Dopo la riforma delle pensioni, che ha già messo in ginocchio migliaia di persone, a partire dai cosiddetti esodati, un ulteriore strappo sui lavoratori proprio non ci sta. “Per assottigliare il debito di 2mila miliardi consigliamo al governo di vendere dei beni demaniali” anziché in sostanza ricorrere alla pelle dei lavoratori.
Insomma, oggi più che mai, in un momento così delicato occorre usare il buon senso e non sottrarsi o defilarsi, come hanno fatto i partiti politici, di fronte alle proprie responsabilità. Il problema vero – per Bonanni – ruota tutto intorno all’economia, ancora ferma ed in posizione difensiva. “L’Italia – sprona – deve cominciare ad affrontare concretamente alcuni temi, trovare l’energia per porsi fuori dalla condizione di grande precarietà in cui si trova”. La strada per uscire dall’impasse non può che essere quella degli investimenti, da attrarre e da sviluppare. Esattamente il contrario di quello che sta accadendo in val di Susa – richiama il segretario – un altro esempio di Italia che non va. “Da dieci anni, malgrado tutte le garanzie – commenta, alludendo anche al diverso agire dei francesi – non si riesce a risolvere la vicenda, se non con la violenza”. Idem sui rigassificatori. “Finchè non ci saranno investimenti – continua Bonanni – non ci sarà pace per i nostri giovani, né lavoro e benessere.

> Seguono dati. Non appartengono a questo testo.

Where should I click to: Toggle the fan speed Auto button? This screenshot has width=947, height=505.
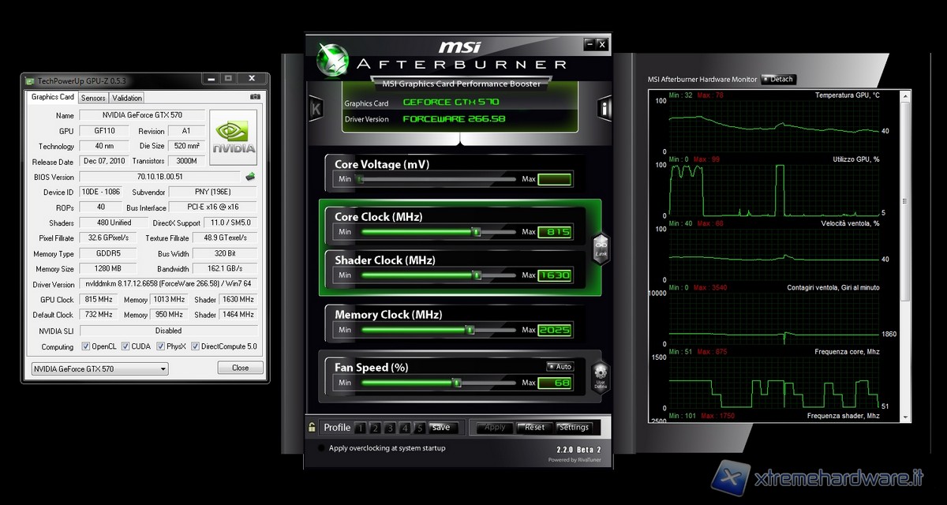click(560, 367)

E’ dalla buona economia che viene il lavoro!”.
Certo, in Italia c’è molto da fare su questo fronte: occorre garantire controversie del lavoro più snelle, infrastrutture, costi dell’energia più bassi. “Io spero – chiarisce il leader cislino – che dinnanzi a tutte queste partite, si abbia la forza di fare un Patto sociale forte per poter campiare ed avviare riforme vere, a partire dalla riforma del fisco.
“Il Paese – conclude – deve tornare a correre”.
Così come il Friuli Venezia Giulia, dove mancano politiche industriali capaci di guardare alla media e lunga distanza. “Ormai è chiaro – specifica il segretario Giovanni Fania – che il quadro del lavoro richiede un ragionamento concreto sui temi dello sviluppo e soprattutto di dare priorità a quel comparto manifatturiero, che rimane la spina dorsale del tessuto produttivo del Friuli Venezia Giulia e che oggi sembra abbandonato a se stesso. Bisogna strutturare assolutamente un tavolo di confronto permanente, una sorta di task force non solo per monitorare, ma gestire davvero la crisi e soprattutto individuare gli strumenti e le risorse per la ripresa”.